WHAT YOU SHOULD DO: Transcribe only the lines of the listing below from the one holding "Viewport: 1549px width, 870px height." through the one holding "The height and width of the screenshot is (280, 654).", inclusive, without any change.

RECORD SET:
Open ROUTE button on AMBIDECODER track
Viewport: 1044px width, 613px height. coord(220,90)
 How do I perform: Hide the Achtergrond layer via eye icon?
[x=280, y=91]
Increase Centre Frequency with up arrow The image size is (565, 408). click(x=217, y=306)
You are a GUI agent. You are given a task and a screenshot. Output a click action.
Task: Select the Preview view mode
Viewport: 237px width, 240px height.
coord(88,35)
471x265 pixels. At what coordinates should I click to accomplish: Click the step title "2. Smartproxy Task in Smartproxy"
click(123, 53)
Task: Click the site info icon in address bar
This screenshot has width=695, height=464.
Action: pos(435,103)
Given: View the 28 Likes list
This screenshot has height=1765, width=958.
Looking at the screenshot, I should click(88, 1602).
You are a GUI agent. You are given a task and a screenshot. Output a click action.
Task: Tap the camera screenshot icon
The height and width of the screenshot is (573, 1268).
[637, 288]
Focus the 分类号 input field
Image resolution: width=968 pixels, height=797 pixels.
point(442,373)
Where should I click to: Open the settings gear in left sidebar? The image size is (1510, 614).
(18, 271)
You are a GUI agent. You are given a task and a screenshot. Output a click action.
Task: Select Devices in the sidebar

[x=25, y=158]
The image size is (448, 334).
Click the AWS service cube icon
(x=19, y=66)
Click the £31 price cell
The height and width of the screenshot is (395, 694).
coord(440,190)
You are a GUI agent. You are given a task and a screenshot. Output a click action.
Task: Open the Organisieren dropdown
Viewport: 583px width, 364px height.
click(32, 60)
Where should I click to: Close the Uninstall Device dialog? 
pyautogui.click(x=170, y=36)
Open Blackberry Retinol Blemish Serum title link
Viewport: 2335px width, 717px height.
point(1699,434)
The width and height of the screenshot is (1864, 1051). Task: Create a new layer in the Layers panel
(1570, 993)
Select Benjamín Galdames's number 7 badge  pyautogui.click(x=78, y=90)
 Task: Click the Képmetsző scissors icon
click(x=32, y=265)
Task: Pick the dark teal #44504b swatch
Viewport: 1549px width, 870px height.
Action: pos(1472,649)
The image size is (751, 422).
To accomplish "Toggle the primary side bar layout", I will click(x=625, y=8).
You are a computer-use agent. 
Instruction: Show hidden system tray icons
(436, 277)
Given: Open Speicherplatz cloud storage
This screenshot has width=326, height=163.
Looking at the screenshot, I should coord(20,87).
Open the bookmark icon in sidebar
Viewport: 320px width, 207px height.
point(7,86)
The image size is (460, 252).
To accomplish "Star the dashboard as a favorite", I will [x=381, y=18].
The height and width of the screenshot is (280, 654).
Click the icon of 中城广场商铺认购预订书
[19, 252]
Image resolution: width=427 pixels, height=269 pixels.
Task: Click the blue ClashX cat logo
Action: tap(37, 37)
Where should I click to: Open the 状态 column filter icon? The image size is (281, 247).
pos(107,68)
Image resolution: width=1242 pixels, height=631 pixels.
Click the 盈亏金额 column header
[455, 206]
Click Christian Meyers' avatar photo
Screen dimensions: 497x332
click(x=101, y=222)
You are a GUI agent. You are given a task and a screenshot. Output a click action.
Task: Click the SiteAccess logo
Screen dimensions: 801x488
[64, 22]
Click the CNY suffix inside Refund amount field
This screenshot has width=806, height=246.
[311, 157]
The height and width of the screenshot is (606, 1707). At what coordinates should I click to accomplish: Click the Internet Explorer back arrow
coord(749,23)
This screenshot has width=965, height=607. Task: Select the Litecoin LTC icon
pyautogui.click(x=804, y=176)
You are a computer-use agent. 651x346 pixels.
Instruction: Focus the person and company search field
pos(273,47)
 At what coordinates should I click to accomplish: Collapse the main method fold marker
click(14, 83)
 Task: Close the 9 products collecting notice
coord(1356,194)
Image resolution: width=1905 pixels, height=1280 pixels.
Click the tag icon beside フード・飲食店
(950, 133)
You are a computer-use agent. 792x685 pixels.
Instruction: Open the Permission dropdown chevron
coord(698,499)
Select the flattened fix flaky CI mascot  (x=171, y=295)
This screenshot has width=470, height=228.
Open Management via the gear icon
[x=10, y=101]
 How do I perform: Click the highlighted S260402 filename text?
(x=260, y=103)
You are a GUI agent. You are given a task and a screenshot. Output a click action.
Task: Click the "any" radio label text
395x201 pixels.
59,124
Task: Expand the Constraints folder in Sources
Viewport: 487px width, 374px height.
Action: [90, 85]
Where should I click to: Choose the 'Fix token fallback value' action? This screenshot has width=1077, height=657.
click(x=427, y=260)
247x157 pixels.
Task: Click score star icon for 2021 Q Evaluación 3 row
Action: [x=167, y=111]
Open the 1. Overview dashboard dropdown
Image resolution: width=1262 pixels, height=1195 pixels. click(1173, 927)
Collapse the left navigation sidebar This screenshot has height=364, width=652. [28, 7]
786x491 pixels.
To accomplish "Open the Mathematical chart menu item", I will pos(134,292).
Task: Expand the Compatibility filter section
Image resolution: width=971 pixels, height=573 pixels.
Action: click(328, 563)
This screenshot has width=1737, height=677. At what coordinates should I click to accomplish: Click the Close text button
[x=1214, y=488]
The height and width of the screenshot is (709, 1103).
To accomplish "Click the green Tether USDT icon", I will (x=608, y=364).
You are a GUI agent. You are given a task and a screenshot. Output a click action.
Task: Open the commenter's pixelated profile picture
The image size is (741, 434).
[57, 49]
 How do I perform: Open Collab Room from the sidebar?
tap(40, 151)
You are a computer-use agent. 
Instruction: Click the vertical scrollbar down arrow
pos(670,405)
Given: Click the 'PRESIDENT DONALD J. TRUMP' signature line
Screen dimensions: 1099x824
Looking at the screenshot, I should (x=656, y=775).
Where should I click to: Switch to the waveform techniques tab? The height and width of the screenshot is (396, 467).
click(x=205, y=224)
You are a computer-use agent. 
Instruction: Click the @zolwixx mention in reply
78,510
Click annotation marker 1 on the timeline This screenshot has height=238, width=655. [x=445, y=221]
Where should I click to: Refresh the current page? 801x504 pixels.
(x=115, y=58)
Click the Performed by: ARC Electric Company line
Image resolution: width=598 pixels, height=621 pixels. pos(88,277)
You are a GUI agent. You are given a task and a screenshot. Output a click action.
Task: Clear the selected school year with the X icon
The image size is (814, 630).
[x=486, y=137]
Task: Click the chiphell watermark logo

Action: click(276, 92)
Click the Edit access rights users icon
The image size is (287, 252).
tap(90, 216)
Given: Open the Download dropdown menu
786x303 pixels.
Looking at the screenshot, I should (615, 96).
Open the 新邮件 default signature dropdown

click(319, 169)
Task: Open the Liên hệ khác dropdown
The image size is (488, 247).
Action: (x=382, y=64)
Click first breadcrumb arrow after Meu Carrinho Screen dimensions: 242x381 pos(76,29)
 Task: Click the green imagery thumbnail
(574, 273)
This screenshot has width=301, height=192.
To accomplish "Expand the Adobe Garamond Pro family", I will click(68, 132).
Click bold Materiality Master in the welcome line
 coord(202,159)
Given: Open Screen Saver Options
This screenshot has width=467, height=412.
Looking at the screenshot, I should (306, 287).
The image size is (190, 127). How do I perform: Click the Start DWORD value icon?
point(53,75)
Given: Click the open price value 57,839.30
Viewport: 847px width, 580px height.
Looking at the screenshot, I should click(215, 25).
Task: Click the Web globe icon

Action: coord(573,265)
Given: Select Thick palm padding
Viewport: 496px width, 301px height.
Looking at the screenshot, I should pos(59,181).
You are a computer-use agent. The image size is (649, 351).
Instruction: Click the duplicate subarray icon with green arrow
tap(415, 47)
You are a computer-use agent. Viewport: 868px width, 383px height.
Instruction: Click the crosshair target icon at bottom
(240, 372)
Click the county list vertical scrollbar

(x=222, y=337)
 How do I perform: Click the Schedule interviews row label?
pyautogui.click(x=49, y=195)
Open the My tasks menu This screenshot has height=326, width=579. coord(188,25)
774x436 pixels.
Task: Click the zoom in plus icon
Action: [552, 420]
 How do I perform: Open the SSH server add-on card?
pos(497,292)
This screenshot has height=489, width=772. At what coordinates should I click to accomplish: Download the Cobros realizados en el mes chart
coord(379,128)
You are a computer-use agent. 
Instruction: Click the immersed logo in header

COMPLETED EXERCISE:
Viewport: 1549px width, 870px height.
Action: pos(1472,649)
The image size is (751, 422).
To accomplish "Toggle the primary side bar layout", I will click(x=625, y=8).
You are a computer-use agent. 
Instruction: Show hidden system tray icons
(436, 277)
Given: Open Speicherplatz cloud storage
This screenshot has width=326, height=163.
Looking at the screenshot, I should coord(20,87).
Open the bookmark icon in sidebar
Viewport: 320px width, 207px height.
point(7,86)
The image size is (460, 252).
To accomplish "Star the dashboard as a favorite", I will [x=381, y=18].
The height and width of the screenshot is (280, 654).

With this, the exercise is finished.